BY CONNOR BURNS ’13
Senior Staff

While going through some old files, a scholar at the Treasury Department made a remarkable discovery: an original transcript of the Bretton Woods conference. (Was it in the same room where the Federal Government has the Ark of the Covenant boarded up? Some things we will never know.) Bretton Woods marks the founding of the modern international financial system, conducted between 44 different Allied nations in the final years of World War II.

John Maynard Keynes, the delegate from Great Britain, is widely considered the most influential economist of the 20th century and the architect of Bretton Woods. In these transcripts, scholars are treated to new words of Keynes, if not explicitly new ideas. He advocated deficit spending during a recession and higher taxes during economic booms to smooth out the natural peaks and valleys of a capitalistic economy. He is widely regarded as a centrist and his work has been the mainstay of modern economic policy, all of this without controversy until now.

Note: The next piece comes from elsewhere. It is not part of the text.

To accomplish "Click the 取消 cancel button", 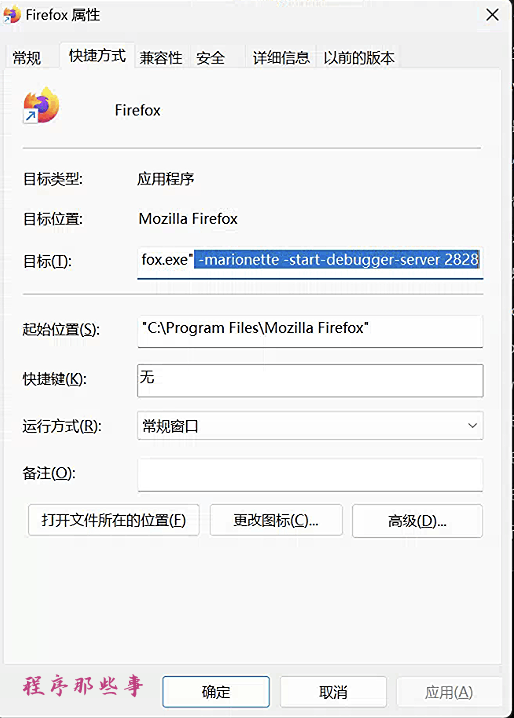I will pyautogui.click(x=333, y=691).
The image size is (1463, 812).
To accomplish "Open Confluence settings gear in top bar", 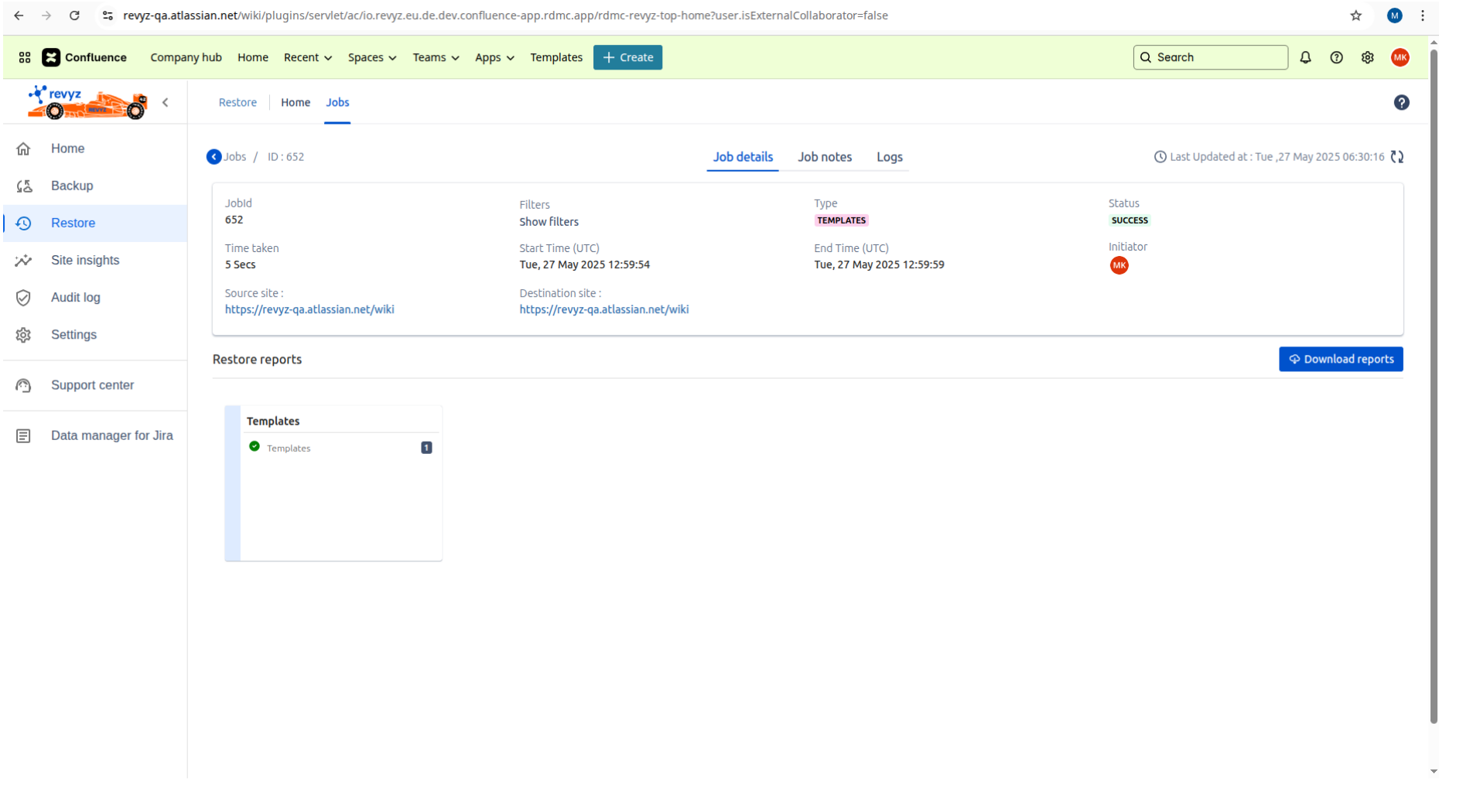I will point(1367,58).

While scholars in the Treasury Department remember Keynes as reassuring, seeing as modern politicians seem to have forgotten him entirely.
Instead of talking about stimulus spending, any discussion of the economy this election cycle has been dominated by talk of deficit-reduction. Keynes is surely rolling in his grave. During the greatest economic crisis since the Great Depression, American politicians are targeting deficit spending. How did it get this way?

Republican obstructionism in Congress for the past four years has made it resoundingly clear, more stimulus spending is not politically feasible. That Obama can only throw up his hands and wish for another jobs bill seems insane. Republicans’ answer, then, has been to revert to the backwards policies of trickle-down economics. Though they talk less of “burdening job creators” than they did in 2010, it remains a common contention in the Republican Party that the economy would improve if only the government shrank. It’s as though the mortgage collapse happened because of too much regulation, not too little.

At the same time, this kind of discourse has even forced the Democrats to acknowledge a need to work on deficit reduction immediately. That the legislation setting in place the dreaded Fiscal Cliff was able to get passed speaks volumes about our current political climate.

The Fiscal Cliff represents the greatest threat to a sustained economic recovery. It holds hostage our collective well being to the claim that holding debt is morally wrong. I would argue that a policy threatening to vastly increase unemployment virtually overnight is immoral, and it is certainly bad economic policy.

Both presidential candidates acknowledge the need to reduce the deficit (one of Obama’s main lines of attack is that Romney’s plan does not add up to such a reduction), but also give lip service to Keynes. We live in an era of double think, where we can reduce the deficit and help boost the economy at the same time. I’m not so sure that Keynes — or any reasonable person — would think that possible.